Problem details: Below are some records. Write out the line that contains "Task: Switch to the Advanced tab" and all lines after it, exactly, but not the pictures.

Stored records:
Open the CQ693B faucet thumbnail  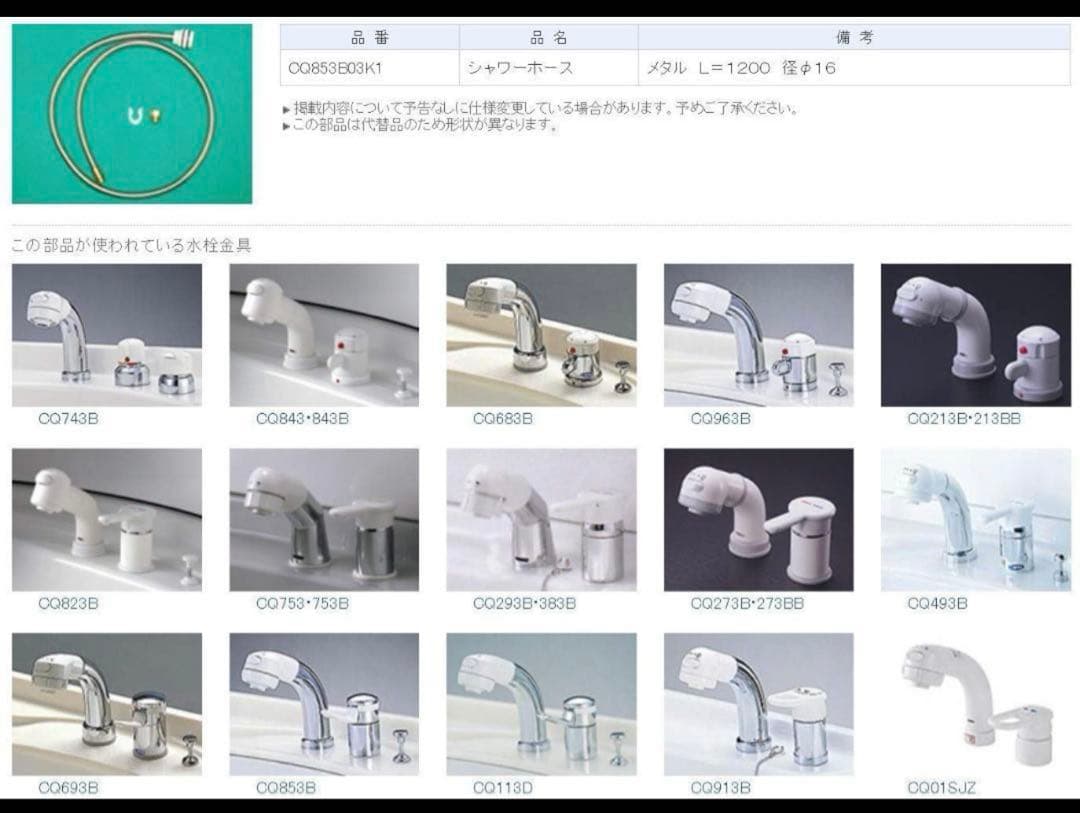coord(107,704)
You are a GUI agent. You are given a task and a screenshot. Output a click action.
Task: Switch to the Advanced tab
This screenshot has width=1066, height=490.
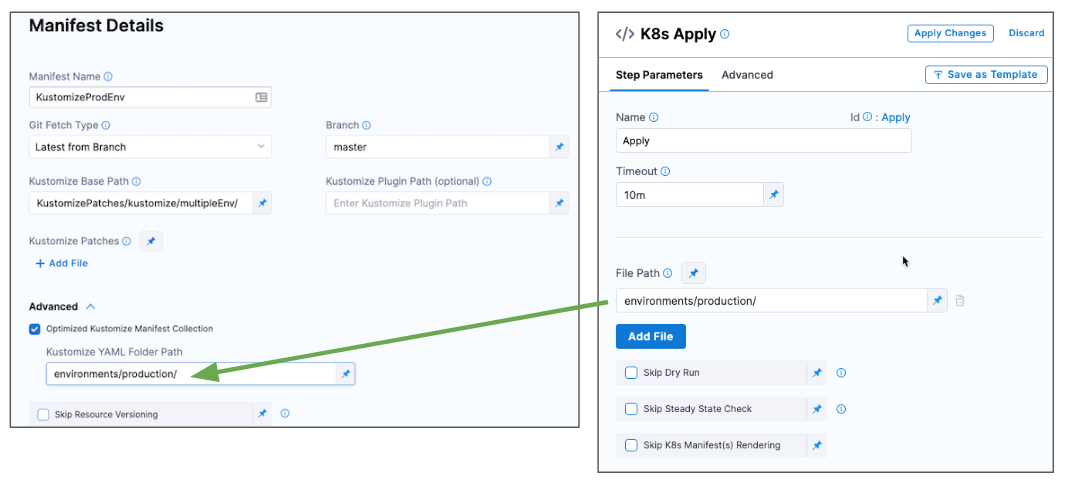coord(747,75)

Answer section:
Task: Switch to the Advanced tab
This screenshot has width=1066, height=490.
coord(747,75)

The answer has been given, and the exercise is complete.